Public Safety Commissioner John Harrington presents the governor’s 2020-21 budget request to the House Public Safety and Criminal Justice Reform Finance and Policy Division Feb. 21. Photo by Paul Battaglia
Public Safety Commissioner John Harrington presents the governor’s 2020-21 budget request to the House Public Safety and Criminal Justice Reform Finance and Policy Division Feb. 21. Photo by Paul Battaglia

The Department of Public Safety’s 2020-21 biennial budget request is $217.7 million from the General Fund, an $11.3 million increase over the current biennium.

Commissioner John Harrington made the 5.5 percent increase request Thursday to the House Public Safety and Criminal Justice Reform Finance and Policy Division.
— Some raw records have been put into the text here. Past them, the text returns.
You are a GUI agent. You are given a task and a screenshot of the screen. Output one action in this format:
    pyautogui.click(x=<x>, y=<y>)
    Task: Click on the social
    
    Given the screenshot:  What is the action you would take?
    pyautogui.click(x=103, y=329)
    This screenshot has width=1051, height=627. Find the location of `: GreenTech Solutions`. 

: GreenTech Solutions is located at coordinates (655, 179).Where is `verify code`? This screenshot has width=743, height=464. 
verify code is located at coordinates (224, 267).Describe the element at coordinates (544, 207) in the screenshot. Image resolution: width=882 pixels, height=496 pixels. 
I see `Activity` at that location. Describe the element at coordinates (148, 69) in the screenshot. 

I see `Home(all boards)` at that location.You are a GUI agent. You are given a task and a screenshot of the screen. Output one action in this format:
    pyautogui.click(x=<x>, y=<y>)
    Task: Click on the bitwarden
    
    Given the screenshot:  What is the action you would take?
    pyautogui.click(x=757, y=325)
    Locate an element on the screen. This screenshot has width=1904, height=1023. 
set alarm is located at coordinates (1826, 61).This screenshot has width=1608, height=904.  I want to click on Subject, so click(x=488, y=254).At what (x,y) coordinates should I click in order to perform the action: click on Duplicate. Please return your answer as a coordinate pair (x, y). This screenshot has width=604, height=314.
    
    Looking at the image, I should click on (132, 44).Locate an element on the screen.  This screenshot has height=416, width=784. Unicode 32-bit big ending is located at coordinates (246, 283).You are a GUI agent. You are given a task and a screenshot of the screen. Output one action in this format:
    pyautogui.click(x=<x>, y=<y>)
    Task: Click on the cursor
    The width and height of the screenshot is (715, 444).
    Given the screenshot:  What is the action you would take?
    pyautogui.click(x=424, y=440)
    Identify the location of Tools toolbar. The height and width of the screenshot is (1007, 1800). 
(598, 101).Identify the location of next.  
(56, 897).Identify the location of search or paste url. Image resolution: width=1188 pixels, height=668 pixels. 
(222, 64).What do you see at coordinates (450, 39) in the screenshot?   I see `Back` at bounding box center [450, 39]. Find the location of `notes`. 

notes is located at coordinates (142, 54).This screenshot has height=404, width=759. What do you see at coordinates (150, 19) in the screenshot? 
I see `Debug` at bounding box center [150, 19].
Six of the department’s 14 units are funded by the division.

In the area of technology, the department proposes to spend $1.53 million to improve hardware, software, workstation replacement and Minnesota IT Services staffing.

Three areas of the Bureau of Criminal Apprehension need significant increases to ensure it can effectively complete tasks “vital to public safety,” Harrington said.

The requests are:

  • $3 million to replace the 12 year old aging automated fingerprint identification system that is no longer supported by the vendor;
  • $2.8 million to hire more investigators, laboratory analysts and forensic scientists to address the dramatic increase in cases resulting from opioid abuse; and
  • $2.8 million to “address cyber security vulnerabilities” to ensure that, when its computers connect with FBI criminal databases, the information exchanged cannot be hacked.

Currently, the BCA is not in compliance with the FBI’s cyber security standards, Harrington said.

The department has also requested $150,000 over the two-year biennium to fund the Task Force on Missing and Murdered Indigenous Women, which is proposed in HF70, sponsored by Rep. Mary Kunesh-Podein (DFL-New Brighton).

The six Department of Public safety divisions funded by the House Public Safety and Criminal Justice Reform Finance and Policy Division are:

  • Alcohol and Gambling Enforcement;
  • Office of Justice Programs;
  • Bureau of Criminal Apprehension;
  • Fire Marshal Division;
  • Emergency Communication Networks; and
  • Homeland Security and Emergency Management.